TYPE Conceptual/Competition

Location Dubai, UAE

Marin Architects reimagined traditional mosque design for Emaar Properties' "Iconic Mosque" competition.

The proposed mosque is located on the banks of the Dubai Creek, the new icon of Dubai and home to a new waterfront destination development and the Ras Al Khor Wildlife Sanctuary. The site is located opposite from the Dubai Creek Tower.
Dubai’s skyline – already iconic, but continuously evolving – will change drastically once more with the completion of the Dubai Creek Tower in 2020. While the mosque surely won’t be able to compete with its taller neighbors, it has the potential to become an icon of Dubai’s future nonetheless.

Mosques have been designed more or less the same way for thousands of years; the design is aimed to take a new, contemporary approach to traditional mosque design. Taking the traditional dome and minaret, the design, with its gradual layering and elevation changes, is intended to resemble the formation and shape of sand dunes, which are typical of the region. The dunes, which are formed when the wind blows loose sand, grow as the sand accumulates to form different shapes and sizes, including the rare dome dune.
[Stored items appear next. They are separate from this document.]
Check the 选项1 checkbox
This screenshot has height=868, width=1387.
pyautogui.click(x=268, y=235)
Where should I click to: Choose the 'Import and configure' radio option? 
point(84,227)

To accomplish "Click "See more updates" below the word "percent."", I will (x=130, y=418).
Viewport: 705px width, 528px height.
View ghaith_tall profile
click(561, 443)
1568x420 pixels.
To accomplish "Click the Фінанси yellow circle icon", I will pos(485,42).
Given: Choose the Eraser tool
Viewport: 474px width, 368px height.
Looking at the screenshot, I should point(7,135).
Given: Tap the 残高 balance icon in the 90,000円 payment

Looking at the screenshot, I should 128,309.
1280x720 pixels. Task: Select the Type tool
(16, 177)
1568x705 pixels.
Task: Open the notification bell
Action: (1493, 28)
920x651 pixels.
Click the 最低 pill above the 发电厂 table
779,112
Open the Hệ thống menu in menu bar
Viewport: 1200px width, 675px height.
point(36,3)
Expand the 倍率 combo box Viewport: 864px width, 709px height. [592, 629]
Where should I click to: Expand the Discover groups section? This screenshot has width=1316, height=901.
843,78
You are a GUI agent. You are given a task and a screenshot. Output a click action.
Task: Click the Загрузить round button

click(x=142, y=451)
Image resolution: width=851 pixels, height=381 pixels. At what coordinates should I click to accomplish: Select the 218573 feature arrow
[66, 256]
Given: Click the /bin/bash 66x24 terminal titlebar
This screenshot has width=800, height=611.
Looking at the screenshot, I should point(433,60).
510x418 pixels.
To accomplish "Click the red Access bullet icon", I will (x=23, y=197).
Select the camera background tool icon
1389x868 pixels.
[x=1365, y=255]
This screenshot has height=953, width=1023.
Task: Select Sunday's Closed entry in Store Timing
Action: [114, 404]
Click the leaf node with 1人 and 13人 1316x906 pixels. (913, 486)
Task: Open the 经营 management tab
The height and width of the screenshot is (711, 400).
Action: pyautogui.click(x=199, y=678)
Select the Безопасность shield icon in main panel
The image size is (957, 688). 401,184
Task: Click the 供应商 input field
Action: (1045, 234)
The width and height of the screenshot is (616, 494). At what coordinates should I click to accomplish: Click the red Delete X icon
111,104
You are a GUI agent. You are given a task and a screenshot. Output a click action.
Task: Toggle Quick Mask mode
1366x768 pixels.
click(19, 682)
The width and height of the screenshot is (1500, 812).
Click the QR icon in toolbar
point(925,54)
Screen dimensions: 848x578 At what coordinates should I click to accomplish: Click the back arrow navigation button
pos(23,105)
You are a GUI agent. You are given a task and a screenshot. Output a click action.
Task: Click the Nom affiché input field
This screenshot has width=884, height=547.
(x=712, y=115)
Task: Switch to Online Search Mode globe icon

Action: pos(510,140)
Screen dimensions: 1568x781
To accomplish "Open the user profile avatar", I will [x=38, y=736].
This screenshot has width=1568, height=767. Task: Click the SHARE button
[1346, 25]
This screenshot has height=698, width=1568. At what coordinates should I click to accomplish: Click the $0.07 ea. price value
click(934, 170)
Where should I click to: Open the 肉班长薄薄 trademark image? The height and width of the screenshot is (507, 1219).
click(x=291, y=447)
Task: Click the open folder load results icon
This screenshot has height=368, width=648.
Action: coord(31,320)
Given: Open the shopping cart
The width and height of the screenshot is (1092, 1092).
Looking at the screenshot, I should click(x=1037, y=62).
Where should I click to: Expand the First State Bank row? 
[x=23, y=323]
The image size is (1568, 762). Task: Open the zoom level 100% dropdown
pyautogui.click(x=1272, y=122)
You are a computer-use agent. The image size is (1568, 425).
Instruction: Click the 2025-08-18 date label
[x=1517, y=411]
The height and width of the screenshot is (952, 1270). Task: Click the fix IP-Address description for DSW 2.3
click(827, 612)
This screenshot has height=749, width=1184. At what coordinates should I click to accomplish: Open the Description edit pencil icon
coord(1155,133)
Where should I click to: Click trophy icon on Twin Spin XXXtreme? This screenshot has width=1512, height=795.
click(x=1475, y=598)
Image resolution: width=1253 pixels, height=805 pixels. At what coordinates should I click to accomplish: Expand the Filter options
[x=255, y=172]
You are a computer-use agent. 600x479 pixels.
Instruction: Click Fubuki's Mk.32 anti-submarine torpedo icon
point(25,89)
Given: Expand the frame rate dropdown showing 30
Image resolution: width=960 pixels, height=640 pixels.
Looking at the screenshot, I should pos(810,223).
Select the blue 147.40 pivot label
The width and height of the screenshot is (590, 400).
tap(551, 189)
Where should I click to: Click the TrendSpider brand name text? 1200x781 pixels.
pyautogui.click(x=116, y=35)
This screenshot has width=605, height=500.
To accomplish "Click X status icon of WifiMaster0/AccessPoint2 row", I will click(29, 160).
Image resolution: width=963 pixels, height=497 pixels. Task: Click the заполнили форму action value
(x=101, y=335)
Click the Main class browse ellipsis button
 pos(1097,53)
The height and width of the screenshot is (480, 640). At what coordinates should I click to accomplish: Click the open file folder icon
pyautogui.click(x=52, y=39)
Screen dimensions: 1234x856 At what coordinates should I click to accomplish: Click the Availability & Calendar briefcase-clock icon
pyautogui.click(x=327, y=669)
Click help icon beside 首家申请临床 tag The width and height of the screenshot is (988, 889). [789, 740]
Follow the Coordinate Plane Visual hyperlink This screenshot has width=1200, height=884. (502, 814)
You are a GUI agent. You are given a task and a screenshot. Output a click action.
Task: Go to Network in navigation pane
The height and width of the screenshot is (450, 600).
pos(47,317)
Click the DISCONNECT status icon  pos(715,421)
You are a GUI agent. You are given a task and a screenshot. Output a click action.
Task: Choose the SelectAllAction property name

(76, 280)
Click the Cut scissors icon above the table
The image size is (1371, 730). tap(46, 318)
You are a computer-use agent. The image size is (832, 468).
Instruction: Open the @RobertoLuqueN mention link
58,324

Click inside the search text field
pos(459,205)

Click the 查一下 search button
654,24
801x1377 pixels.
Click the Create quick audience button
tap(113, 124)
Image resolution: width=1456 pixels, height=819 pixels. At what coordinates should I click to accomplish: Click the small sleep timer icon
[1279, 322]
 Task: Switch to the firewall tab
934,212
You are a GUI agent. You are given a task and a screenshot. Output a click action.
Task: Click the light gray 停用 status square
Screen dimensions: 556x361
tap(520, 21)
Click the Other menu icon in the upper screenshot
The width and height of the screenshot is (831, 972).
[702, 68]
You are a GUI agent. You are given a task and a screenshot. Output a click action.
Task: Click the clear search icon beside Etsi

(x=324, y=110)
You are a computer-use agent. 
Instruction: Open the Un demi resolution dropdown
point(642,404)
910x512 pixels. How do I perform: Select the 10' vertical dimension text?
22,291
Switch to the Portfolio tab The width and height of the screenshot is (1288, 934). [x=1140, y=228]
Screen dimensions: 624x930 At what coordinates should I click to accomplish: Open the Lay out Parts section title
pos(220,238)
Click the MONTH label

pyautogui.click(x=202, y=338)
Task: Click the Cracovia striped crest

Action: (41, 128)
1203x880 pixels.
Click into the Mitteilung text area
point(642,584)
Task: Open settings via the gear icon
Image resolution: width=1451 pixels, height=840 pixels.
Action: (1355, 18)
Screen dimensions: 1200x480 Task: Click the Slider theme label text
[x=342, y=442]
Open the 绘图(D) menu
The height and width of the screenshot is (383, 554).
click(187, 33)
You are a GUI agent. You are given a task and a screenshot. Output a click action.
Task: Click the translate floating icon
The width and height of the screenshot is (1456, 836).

The approach to the site and its entrance are designed to feel like an extension of the surroundings, as the structure rises from the surface. It was designed to feel cohesive with and complimentary to the nearby Dubai Creek Tower, rather than compete with it. Exterior walkways are incorporated to allow the site to be easily passed through between the tower and the wildlife sanctuary, rather than creating a blockade.

The design incorporates a large interior space for 7,500 worshippers, including a separate praying terrace for women; separate entrances for men and women are provided. An exterior area in the courtyard can also be used as prayer space for an additional 2,000 people, in lieu of an open prayer area on the roof.

Both the interior and exterior of the building bring to mind feelings of tranquility, sanctuary, and peacefulness, with elements that also create a contemporary environment. The cubical design creates a confluence of positive and negative spaces, both inside and out.

The building is designed to provide substantial indirect natural lighting via skylights. The natural stone façade (marble) will also allow light into the space, creating an ethereal glowing effect from the inside that will give worshippers the sense of being in a heavenly space.

Given its geographic location, it is important that the building is also designed for energy efficiency and passive climate control; air conditioning would be wasteful and put a great strain on resources. Ample shading will help to reduce building heat gain, and the high ceilings will have naturally integrated ventilation components.

In Islam, water is regarded as life-giving, purifying, and sustaining. Water has been heavily integrated into the design, not only for its symbolic and aesthetic purposes, but to also help naturally cool the building and to eclipse sound from the city outside. Water will flow through the marble screens of the mihrab, giving a sense of tranquility and bringing together the interior and exterior spaces as one.

Overall, the building is in line with the Dubai Creek Tower, however the interior prayer space faces mecca and is designed to be square-shaped to resemble the Holy Ka’bah.